§ **EXERCISE DETAILS**: Return, word for word, the lines in the entries below, starting with the line that contains "1080x896 pixels." and running through the end of the entries.

§ **DATA PROVIDED**:
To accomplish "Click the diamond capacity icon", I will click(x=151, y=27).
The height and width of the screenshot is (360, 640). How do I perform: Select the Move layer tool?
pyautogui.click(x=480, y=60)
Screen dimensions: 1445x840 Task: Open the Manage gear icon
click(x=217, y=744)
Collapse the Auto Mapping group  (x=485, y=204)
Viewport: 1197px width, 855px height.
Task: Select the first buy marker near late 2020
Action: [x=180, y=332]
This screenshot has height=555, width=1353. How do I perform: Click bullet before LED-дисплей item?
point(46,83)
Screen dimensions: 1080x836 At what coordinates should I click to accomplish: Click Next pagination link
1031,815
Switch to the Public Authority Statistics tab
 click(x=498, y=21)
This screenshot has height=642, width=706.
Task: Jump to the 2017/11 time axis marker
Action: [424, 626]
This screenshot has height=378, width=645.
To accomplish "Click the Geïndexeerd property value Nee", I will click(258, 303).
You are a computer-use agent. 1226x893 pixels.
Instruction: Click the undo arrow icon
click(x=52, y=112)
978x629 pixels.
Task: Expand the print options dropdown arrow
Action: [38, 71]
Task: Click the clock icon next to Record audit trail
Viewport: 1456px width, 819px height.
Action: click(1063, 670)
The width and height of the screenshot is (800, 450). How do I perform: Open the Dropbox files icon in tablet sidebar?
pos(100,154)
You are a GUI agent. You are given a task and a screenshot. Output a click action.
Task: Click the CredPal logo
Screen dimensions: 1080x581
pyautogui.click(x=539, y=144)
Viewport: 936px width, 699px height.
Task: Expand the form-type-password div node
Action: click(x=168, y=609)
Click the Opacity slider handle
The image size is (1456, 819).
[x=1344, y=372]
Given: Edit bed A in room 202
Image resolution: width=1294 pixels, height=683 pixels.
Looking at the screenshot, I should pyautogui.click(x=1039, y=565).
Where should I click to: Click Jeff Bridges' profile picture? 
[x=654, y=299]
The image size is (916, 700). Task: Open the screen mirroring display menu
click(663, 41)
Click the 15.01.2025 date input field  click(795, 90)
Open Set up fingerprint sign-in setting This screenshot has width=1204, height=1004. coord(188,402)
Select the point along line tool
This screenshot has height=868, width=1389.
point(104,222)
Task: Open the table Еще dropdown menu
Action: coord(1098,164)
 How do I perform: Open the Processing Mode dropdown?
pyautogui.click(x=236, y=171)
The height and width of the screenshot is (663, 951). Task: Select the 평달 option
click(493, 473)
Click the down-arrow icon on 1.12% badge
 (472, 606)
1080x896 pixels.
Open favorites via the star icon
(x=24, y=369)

§ **RESPONSE**:
1080x896 pixels.
Open favorites via the star icon
(x=24, y=369)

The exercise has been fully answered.